▶ Given data:
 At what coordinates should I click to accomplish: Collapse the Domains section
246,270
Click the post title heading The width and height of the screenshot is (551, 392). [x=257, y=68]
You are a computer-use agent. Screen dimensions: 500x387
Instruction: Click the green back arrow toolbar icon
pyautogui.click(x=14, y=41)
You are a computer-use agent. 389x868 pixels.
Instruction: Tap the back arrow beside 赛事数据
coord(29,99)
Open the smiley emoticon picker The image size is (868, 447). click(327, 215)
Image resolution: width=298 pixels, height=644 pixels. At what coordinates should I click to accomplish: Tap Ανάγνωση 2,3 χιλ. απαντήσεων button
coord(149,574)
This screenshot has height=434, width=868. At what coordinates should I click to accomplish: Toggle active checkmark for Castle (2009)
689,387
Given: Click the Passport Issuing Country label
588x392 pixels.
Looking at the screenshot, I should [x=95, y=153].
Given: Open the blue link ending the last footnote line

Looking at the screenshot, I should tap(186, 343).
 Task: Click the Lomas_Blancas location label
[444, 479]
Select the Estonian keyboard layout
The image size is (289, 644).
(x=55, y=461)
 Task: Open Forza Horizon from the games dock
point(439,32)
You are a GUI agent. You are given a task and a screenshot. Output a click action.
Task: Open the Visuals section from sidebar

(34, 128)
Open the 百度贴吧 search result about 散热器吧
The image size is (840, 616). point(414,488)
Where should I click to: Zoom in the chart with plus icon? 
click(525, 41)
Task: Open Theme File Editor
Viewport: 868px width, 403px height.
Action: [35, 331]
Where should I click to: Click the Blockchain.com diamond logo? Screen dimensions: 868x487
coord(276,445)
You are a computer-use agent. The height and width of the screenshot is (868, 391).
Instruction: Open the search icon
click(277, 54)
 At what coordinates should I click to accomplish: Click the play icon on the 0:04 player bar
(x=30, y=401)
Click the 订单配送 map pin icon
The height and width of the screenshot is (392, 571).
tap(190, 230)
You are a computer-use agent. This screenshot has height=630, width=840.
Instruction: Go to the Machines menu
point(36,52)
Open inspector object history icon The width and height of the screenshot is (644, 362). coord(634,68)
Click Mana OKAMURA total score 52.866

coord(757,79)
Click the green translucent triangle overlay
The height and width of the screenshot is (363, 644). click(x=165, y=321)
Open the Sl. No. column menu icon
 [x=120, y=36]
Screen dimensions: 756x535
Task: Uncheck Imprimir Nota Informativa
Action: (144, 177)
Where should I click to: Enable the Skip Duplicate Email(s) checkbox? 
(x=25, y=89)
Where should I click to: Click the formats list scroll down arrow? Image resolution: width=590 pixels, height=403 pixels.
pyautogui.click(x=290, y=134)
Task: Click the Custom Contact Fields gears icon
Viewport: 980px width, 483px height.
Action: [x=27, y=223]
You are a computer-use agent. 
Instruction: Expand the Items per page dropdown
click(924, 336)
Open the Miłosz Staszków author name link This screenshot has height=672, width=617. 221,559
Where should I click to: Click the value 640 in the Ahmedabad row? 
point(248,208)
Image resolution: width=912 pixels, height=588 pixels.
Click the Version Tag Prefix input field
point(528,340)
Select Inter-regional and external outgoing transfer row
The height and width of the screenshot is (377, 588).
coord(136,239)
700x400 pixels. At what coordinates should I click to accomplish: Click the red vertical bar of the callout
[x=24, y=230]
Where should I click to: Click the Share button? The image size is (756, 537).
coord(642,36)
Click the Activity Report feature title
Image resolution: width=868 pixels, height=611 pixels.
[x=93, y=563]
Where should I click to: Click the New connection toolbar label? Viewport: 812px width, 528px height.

▶ The task: Return precisely the lines of the records, starting with the line that holds "You are a computer-use agent. The" and ending with the last one.

▶ Solution for this exercise:
You are a computer-use agent. The height and width of the screenshot is (868, 391).
Instruction: Open the search icon
click(277, 54)
 At what coordinates should I click to accomplish: Click the play icon on the 0:04 player bar
(x=30, y=401)
Click the 订单配送 map pin icon
The height and width of the screenshot is (392, 571).
tap(190, 230)
You are a computer-use agent. This screenshot has height=630, width=840.
Instruction: Go to the Machines menu
point(36,52)
Open inspector object history icon The width and height of the screenshot is (644, 362). coord(634,68)
Click Mana OKAMURA total score 52.866

coord(757,79)
Click the green translucent triangle overlay
The height and width of the screenshot is (363, 644). click(x=165, y=321)
Open the Sl. No. column menu icon
 [x=120, y=36]
Screen dimensions: 756x535
Task: Uncheck Imprimir Nota Informativa
Action: (144, 177)
Where should I click to: Enable the Skip Duplicate Email(s) checkbox? 
(x=25, y=89)
Where should I click to: Click the formats list scroll down arrow? Image resolution: width=590 pixels, height=403 pixels.
pyautogui.click(x=290, y=134)
Task: Click the Custom Contact Fields gears icon
Viewport: 980px width, 483px height.
Action: [x=27, y=223]
You are a computer-use agent. 
Instruction: Expand the Items per page dropdown
click(924, 336)
Open the Miłosz Staszków author name link This screenshot has height=672, width=617. 221,559
Where should I click to: Click the value 640 in the Ahmedabad row? 
point(248,208)
Image resolution: width=912 pixels, height=588 pixels.
Click the Version Tag Prefix input field
point(528,340)
Select Inter-regional and external outgoing transfer row
The height and width of the screenshot is (377, 588).
coord(136,239)
700x400 pixels. At what coordinates should I click to accomplish: Click the red vertical bar of the callout
[x=24, y=230]
Where should I click to: Click the Share button? The image size is (756, 537).
coord(642,36)
Click the Activity Report feature title
Image resolution: width=868 pixels, height=611 pixels.
[x=93, y=563]
Where should I click to: Click the New connection toolbar label? Viewport: 812px width, 528px height.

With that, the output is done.